**KUTIPAN TERPILIH:**

---+---

KABARBURSA.COM – Kementerian Keuangan (Kemenkeu) sedang meninjau kembali kebijakan tarif pajak penghasilan (PPh) sebesar 0,5 persen bagi pelaku Usaha Menengah, Kecil, dan Mikro (UMKM) yang akan berakhir pada akhir tahun ini.
Kepala Badan Kebijakan Fiskal (BKF), Febrio Kacaribu, mengatakan hasil evaluasi tersebut belum dapat dipublikasikan. “Kita tunggu arahan dari Ibu Menteri. Evaluasi seperti ini selalu dilakukan, sama seperti insentif lainnya yang selalu kami kaji ulang,” ungkapnya saat ditemui di Kompleks DPR RI, Senin, 9 September 2024.

---+---

**DATA TEREKAM:**
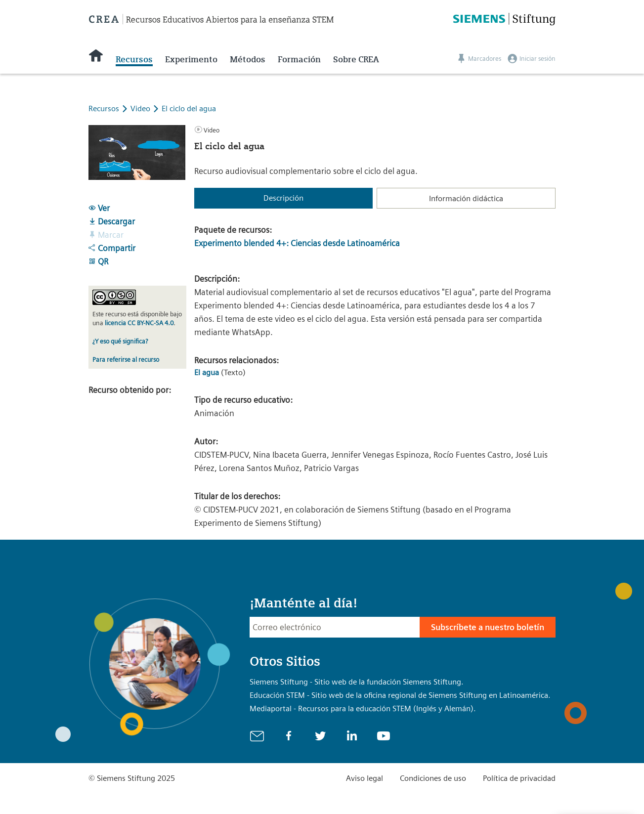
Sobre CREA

---+---

**YANG DIMINTA:**
a) Ambil bagian dari kutipan tentang tarif pajak UMKM mulai dari "KABARBURSA.COM – Kementerian" sampai dengan "akhir tahun ini.", termasuk kedua ujungnya, tanpa mengubah apa pun.
b) Teruskan kutipan tentang tarif pajak UMKM dari kalimat terakhirnya.
Baris-baris data itu tidak berhubungan dengan kutipan tentang tarif pajak UMKM.

**JAWABAN TUGAS:**
a)
KABARBURSA.COM – Kementerian Keuangan (Kemenkeu) sedang meninjau kembali kebijakan tarif pajak penghasilan (PPh) sebesar 0,5 persen bagi pelaku Usaha Menengah, Kecil, dan Mikro (UMKM) yang akan berakhir pada akhir tahun ini.

b)
Dalam Anggaran Pendapatan dan Belanja Negara (APBN), alokasi belanja perpajakan mencapai Rp60 hingga Rp70 triliun, dengan sebagian besar dimanfaatkan oleh UMKM. Febrio menekankan bahwa insentif PPh sebesar 0,5 persen telah memberikan dampak signifikan bagi keberlangsungan UMKM di Indonesia.
Selain itu, Undang-Undang Harmonisasi Peraturan Perpajakan (HPP) yang terbaru juga memperkenalkan Pendapatan Tidak Kena Pajak (PTKP) sebesar Rp500 juta, yang semakin meringankan beban pajak pelaku usaha kecil.
Berdasarkan Peraturan Pemerintah (PP) Nomor 23 Tahun 2018, tarif PPh sebesar 0,5 persen berlaku bagi UMKM dengan peredaran bruto tahunan hingga Rp4,8 miliar. Namun, dengan berakhirnya masa berlaku tarif tersebut, pelaku UMKM akan kembali dikenakan tarif PPh final sebesar 1 persen sesuai PP Nomor 46 Tahun 2013.
Saat ini, Ditjen Pajak Kemenkeu gencar mensosialisasikan perubahan ini, karena tarif insentif yang berlaku selama tujuh tahun akan digantikan dengan skema pajak normal pada tahun 2025.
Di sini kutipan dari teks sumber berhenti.